I had this headache. Wherever I went
she followed, though I didn’t want
her near me. As a hangover she’d lift
quite quickly. But a stab on the left
would start off a migraine, nausea, the lot
so that my darkened room was lit
by aura explosions. Her red-hot vice
was a cap of neuralgia and she wasn’t averse
to a little tinnitus thrown in for fun.
I’d try a broadside of Nurofen
but nothing would shift her, not frozen peas,
nor wormwood. I was on my knees,
begging for mercy. ‘You’ve got to see
this is more fun for you than me,
we’ve got to end it. I’d rather be dead.
I need you like a hole in the head.’
She flinched. I felt her draw softly away,
offended. That week was a holiday
from hurting. Now I was free of her throb
I started to act like a total slob,
ate what I liked – kebabs, very late –
watched trash on the telly, was intimate
with dubious women, didn’t hear a peep
from the temples she’d left, never rested up.

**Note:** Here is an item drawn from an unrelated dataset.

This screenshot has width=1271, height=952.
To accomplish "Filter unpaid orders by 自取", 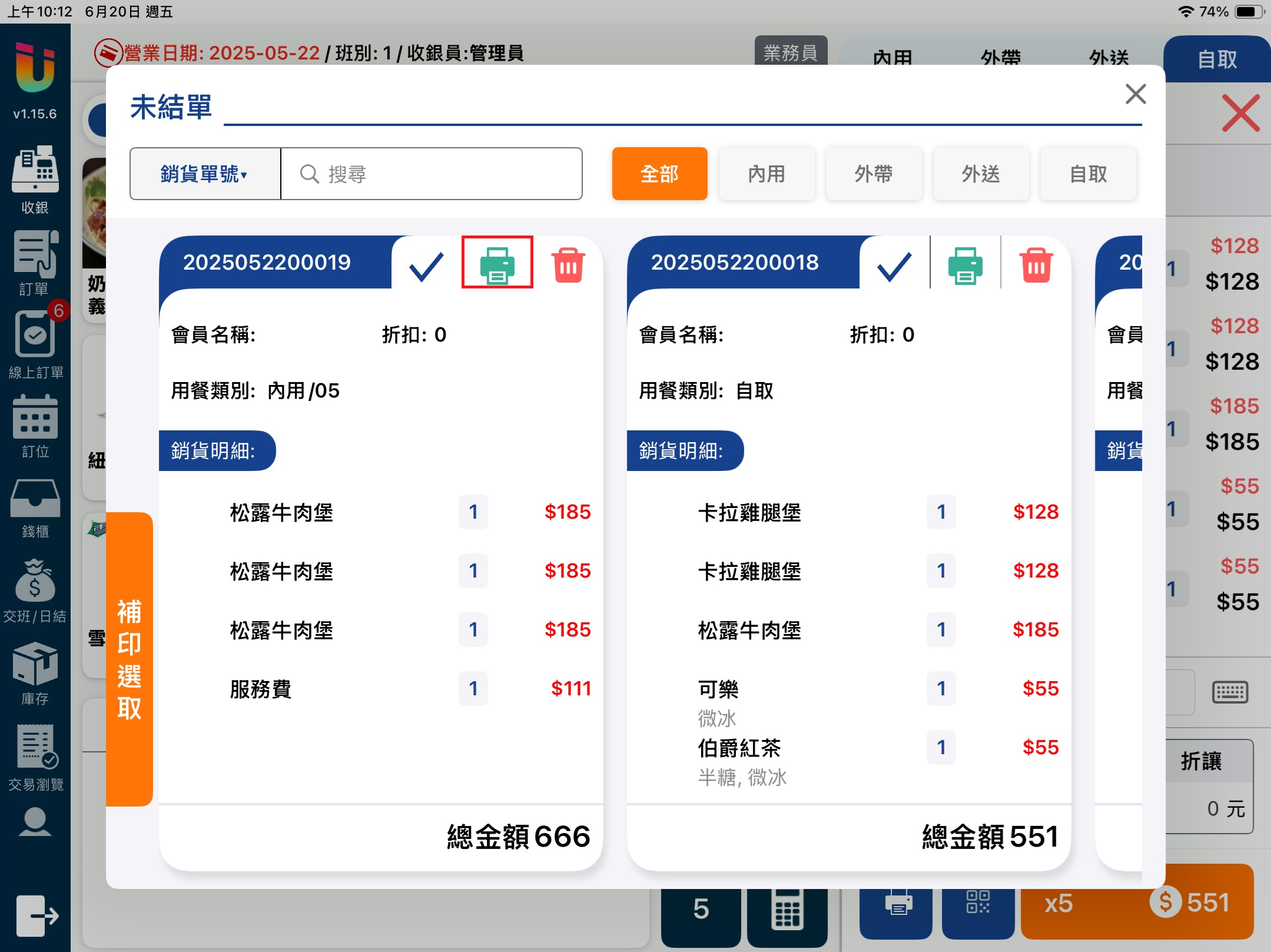I will click(1088, 174).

But there are some things that are worse than pain.
Soon I felt totally put upon
by a zoo of symptoms, was almost dead
with their chattering inside my head
without my guardian. If you see her round
tell her I’m struggling, want to go to ground
with her for a languorous afternoon
away from myself or I’ll go insane
for, though she was clothed in a tiresome ache
she cared for me, had a most healthy take
on all my excesses. She was a wife
to me. And I need her knife.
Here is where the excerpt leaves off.